Records for this task start

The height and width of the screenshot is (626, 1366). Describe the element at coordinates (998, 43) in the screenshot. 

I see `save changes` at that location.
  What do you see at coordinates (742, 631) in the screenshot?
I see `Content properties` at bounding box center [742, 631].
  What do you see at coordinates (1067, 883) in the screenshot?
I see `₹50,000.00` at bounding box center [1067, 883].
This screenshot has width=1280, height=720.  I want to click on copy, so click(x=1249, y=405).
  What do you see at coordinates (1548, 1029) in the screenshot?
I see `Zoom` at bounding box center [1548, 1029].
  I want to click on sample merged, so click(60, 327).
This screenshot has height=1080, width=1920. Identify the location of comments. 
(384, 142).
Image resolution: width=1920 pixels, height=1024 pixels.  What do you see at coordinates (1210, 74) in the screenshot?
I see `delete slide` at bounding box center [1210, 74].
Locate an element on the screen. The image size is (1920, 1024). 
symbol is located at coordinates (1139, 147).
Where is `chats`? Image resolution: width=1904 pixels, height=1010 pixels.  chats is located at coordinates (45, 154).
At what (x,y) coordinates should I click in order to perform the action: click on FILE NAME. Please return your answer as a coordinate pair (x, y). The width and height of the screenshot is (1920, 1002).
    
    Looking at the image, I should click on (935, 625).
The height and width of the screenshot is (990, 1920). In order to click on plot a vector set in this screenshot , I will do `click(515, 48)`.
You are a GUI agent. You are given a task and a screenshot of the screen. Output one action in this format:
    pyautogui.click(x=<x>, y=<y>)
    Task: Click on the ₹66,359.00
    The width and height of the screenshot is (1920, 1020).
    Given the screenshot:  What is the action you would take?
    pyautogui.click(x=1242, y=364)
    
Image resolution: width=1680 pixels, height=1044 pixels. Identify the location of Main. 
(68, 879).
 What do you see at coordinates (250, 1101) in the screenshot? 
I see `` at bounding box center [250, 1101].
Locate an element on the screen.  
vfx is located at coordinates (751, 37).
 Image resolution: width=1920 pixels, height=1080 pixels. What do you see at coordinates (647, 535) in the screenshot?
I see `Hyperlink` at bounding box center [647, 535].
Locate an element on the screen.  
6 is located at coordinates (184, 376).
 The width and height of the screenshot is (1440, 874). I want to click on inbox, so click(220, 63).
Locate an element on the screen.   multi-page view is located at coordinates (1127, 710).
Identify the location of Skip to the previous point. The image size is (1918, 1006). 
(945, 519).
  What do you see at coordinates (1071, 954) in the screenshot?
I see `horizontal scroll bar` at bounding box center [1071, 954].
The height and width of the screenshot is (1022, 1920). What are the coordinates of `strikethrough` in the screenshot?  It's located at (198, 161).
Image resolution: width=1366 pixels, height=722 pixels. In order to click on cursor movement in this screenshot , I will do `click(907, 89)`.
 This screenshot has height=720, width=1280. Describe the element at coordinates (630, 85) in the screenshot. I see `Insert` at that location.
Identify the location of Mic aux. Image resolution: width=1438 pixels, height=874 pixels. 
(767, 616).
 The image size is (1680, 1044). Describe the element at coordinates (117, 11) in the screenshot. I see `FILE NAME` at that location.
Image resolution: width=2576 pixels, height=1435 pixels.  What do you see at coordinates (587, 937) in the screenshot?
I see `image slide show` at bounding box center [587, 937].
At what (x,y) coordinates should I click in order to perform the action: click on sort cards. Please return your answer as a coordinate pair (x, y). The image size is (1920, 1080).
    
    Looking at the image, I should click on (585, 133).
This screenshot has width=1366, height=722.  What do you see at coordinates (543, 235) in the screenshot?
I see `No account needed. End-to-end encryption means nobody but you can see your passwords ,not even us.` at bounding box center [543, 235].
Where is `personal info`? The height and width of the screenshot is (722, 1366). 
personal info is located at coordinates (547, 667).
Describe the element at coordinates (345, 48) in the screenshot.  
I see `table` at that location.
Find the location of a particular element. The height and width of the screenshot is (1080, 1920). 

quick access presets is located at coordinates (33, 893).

Records for this task end

| What the task asks |
Render the lines of the records as a JSON list of strings, one string per line, with blank lines left out. Begin at the line that has "What do you see at coordinates (250, 1101)" and stop after the line that has "The width and height of the screenshot is (1440, 874).".

| The reply |
[
  " What do you see at coordinates (250, 1101) in the screenshot? ",
  "I see `` at bounding box center [250, 1101].",
  "Locate an element on the screen.  ",
  "vfx is located at coordinates (751, 37).",
  " Image resolution: width=1920 pixels, height=1080 pixels. What do you see at coordinates (647, 535) in the screenshot?",
  "I see `Hyperlink` at bounding box center [647, 535].",
  "Locate an element on the screen.  ",
  "6 is located at coordinates (184, 376).",
  " The width and height of the screenshot is (1440, 874). I want to click on inbox, so click(220, 63)."
]